The results are pretty astonishing. The parallel also known as multitasking version dramatically cuts down the runtime of the factoring of our test case number. We attempt to completely factor the large Mersenne number, M(300) = 2 ^ 300 - 1. We chose this number since it is rich in a factors less than 1000000. These factors are: 3^2,  5^3, 7, 11, 13, 31, 41, 61, 101, 151, 251, 331, 601, 1201, 1321, 1801, 4051, 8101, 63901, 100801, and 268501. Two additional factors are: 10567201, 13334701, and a 22 decimal digit composite number.

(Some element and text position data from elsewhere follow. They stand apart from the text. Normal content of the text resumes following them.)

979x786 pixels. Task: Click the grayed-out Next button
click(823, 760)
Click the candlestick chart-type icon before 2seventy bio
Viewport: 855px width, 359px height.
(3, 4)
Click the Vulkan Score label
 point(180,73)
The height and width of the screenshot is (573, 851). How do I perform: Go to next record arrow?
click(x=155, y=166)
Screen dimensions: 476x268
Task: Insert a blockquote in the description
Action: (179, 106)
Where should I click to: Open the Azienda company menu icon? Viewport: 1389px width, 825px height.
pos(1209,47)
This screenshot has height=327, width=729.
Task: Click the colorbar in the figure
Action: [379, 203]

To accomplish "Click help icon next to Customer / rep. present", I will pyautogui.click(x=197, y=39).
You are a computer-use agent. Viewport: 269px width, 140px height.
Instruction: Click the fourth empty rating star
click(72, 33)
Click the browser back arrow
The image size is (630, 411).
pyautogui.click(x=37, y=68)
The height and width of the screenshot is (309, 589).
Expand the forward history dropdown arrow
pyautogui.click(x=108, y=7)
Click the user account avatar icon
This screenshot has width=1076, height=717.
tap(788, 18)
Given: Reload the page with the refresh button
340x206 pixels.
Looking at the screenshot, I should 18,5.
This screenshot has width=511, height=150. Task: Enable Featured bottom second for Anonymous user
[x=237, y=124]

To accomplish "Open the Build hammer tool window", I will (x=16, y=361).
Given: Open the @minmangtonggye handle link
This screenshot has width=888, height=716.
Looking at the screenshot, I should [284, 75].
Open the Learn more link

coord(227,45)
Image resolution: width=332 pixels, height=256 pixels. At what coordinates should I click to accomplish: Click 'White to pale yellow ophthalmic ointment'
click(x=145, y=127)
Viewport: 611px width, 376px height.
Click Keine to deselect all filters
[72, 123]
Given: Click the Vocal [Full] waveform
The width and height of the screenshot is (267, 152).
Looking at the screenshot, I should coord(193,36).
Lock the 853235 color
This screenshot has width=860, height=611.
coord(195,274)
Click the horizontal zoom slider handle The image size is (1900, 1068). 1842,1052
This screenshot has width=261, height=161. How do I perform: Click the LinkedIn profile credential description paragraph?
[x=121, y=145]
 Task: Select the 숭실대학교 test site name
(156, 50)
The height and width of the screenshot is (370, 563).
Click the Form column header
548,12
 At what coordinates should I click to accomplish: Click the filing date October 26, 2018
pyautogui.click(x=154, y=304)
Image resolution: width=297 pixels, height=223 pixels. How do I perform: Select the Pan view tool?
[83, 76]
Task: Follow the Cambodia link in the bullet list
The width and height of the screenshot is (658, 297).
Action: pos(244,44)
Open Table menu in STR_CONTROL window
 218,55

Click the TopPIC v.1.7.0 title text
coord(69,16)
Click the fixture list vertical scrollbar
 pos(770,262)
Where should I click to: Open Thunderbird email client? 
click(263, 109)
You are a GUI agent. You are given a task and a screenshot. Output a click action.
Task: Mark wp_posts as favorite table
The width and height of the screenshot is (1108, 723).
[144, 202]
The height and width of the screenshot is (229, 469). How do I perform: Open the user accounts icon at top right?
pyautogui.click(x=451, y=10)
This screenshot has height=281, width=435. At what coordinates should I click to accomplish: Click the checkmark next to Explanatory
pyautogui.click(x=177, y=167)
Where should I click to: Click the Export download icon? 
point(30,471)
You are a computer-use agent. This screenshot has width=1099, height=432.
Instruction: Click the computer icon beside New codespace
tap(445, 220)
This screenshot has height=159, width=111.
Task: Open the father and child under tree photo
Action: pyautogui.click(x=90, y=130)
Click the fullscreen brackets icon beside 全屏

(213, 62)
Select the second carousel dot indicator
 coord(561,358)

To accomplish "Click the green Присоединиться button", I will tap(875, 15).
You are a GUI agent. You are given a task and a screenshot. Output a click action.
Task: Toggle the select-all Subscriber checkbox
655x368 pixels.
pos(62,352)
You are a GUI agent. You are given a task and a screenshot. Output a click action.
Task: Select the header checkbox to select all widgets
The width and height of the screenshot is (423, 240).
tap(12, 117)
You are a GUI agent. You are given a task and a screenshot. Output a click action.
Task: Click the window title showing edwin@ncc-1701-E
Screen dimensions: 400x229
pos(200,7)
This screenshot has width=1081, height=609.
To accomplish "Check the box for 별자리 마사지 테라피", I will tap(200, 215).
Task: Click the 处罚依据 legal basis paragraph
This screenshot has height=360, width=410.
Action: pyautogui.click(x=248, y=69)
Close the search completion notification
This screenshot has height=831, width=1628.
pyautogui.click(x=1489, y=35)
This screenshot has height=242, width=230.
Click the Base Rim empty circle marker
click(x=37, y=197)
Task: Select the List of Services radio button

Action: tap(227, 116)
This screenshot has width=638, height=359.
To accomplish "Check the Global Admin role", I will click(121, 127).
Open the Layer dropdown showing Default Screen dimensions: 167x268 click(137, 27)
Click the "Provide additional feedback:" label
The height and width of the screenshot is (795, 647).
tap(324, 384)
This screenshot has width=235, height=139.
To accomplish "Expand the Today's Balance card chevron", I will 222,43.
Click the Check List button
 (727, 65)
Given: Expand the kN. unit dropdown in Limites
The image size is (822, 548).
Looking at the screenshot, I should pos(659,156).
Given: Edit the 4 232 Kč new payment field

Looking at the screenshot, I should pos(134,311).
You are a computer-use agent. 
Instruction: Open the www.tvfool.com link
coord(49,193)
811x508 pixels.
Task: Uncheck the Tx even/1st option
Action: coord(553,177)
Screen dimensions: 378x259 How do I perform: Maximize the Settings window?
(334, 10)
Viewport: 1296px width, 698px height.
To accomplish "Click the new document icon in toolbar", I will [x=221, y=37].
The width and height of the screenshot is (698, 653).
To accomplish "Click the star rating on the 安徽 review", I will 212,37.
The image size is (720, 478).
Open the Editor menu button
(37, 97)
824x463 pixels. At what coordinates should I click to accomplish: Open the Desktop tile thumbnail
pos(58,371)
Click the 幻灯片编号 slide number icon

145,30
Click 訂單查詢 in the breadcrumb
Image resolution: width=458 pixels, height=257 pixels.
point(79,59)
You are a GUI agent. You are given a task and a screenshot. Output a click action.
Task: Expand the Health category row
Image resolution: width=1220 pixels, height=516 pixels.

Below is a table of runtimes in seconds for the sequential variant varying t = the number of prime numbers in the factor base:

 t Time (s)  Factors Found
 1000 51.898  11 
 2000 169.596  15
 3000 375.588 14 
 4000 680.609 13
 5000 1100.274 16 

Now we show the multitasking program's analogous results:

 t Time (s)  Factors Found 
 1000 17.277   12
 2000 60.537  14
 3000 142.134  15
 4000 273.330  14
 5000 467.359  16

Graphs of the preceding table data are displayed below:

The phases required the runtimes in milliseconds are shown in the table below for the parallel version:

Phase 1  Phase 2  Phase 3  Phase 4 
 1000  22  14988  2245   15
 2000  76  42761  17659  20
 3000  69  85091  56942  29
 4000  110  140494  132671  42
 5000  122 212010  255138  57

In conclusion we see that studying an application using the Stopwatch object of the Diagnostics facility that a software engineer and/or programmer can easily see what parts of an application need optimization. A judicious usage of parallel loops and/or concurrent tasks can dramatically change the runtime performance of an executable.